Greek Lunate Sigma Symbol, U+03F2, is not your father's lunate sigma. Unless you are in a context in which lunate sigma is distinguished from non-lunate sigma (for instance, a paleographical context), I would strongly recommend avoiding this character, because using it will cause normalization issues. If you wish a lunate sigma letter-form as a typographical flourish, you should probably encode your text with the standard code-points for sigma - U+03C2 for terminal, and U+03C3 for initial-medial, and use a font which provides the same lunate sigma glyph for both code-points. Otherwise you will have to rely upon any search resources, web services (in the specialized sense of "web service" used by developers), etc. having the sense to do normalization for you, and risk the possibility that any user doing anything other than simply reading your text will be unable to recognize your texts for what they are. (For instance, I do not know, and perhaps someone from Perseus could tell us, if the Perseus morphological lookup normalizes the lunate sigma symbol to an abstract sigma character: if anyone would have provided this normalization, it would be Perseus.)

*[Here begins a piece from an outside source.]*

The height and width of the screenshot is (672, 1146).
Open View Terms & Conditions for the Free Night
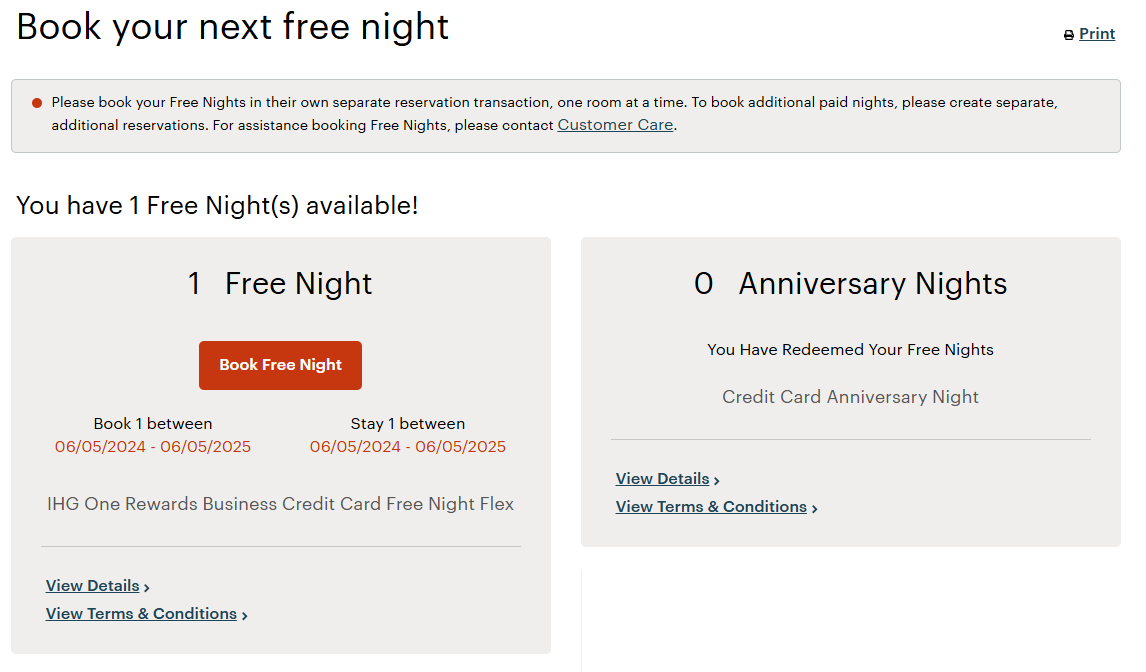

The lunate sigma problem is ultimately an issue with the positional shaping of the non-lunate sigma. Nick Nicholas has argued elsewhere (pretty compellingly, and against my own comments in one case, by the way) that there is a semantic distinction between the initial-medial sigma and the terminal sigma, because the use of initial-medial before a period indicates an abbreviation, etc. I'm not doing his argument justice here, but the point is that there is information preserved by the use of two code points for sigma that is lost if one uses a single code point for sigma - so conversion between lunate and non-lunate sigmas is not conservative of information. By adding the lunate sigma symbols to the repertoire (Unicode 4 introduces an upper case lunate sigma), the repertoire designers have introduced a normalization problem that can only be resolved by eschewing the use of the lunate sigma codepoints (as I suspect they intended) except for those rare occasions when both forms are used and the distinction is meaningful (for instance, when the lunate sigma is used as a symbol in a stemma, etc.).

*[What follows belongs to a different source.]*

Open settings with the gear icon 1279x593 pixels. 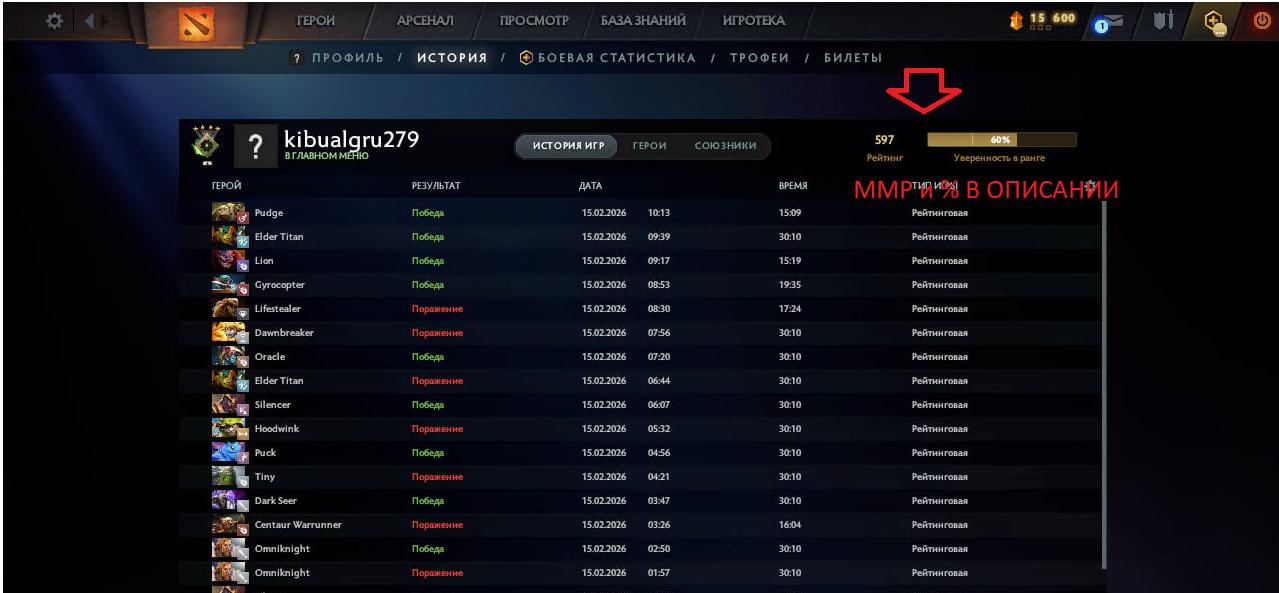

There are already normalization issues, of course, between the extended Greek characters and the basic Greek characters: for instance, one must normalize away the distinction between the basic Greek accented vowels and the extended Greek vowels with acute, though proper usage (NFC) prescribes the use of the former in exclusion to the latter. Because the glyph shapes shown in the Unicode Standard code charts have been wrongly taken as prescriptive, and normative (they are quite explicitly described as non-normative), and quite possibly because many of them are ignorant of the Greek language (especially the modern language: and justifiably, the names of the accents are given in the Unicode Standard in modern Greek for Greek characters), font designers have introduced spurious distinctions between the letter-forms for the vowels with" tonos" and the vowels with acute that mirror differences between contemporary monotonic typographical usage and traditional polytonic typographical usage. Users see that the accent in their font is nearly vertical on the (correct) alpha "with tonos" while it is more horizontal on the alpha with "oxia," and so naturally use the alpha with "oxia" (U+1F71), even though the correct character to use is the alpha with" tonos" (U+03AC) because that is what they want to see on the page; but they are in fact magnifying the font designer's error by doing this.
Fortunately, because there is really no legitimate symbolic usage of U+1F71 that is distinct from the usage of U+03AC (in the same way that one might want to distinguish between U+03F1, the Greek Rho Symbol and the standard U+03C1 lower-case rho, as the former is used in some mathematical and technical contexts in a way that distinguishes it from the latter), normalizing all U+1F71s to U+03ACs is easy: no information is lost. And so these normalizations are commonly provided by applications.
But if one normalizes U+03F2, one needs to determine whether to use U+03C2 or U+03C3, and because the semantic connotations of the medial sigma when it occurs in what would normally be a terminal position is something that cannot be determined programmatically, one is stuck. The same problem crops up in recasing (switching between uppercase and lowercase), and Nick Nicholas's discussion on the subject is an interesting read.
If Greek had been an Indic language with little tradition in encoding or typography to deal with, I suspect that the extended characters would never have been encoded, nor even the vowels with tonos, but only the basic characters and combining diacriticals, and that the various sigmas would have been encoded as two sigmas (one upper, one lower) with a refining non-spacing invisible character for use in those cases when a sigma terminal by position is medial by context. But the rich traditions of Greek typography have given us a far more complex beast to work with.
Created: 2004-01-01; Last revision: 2004-01-01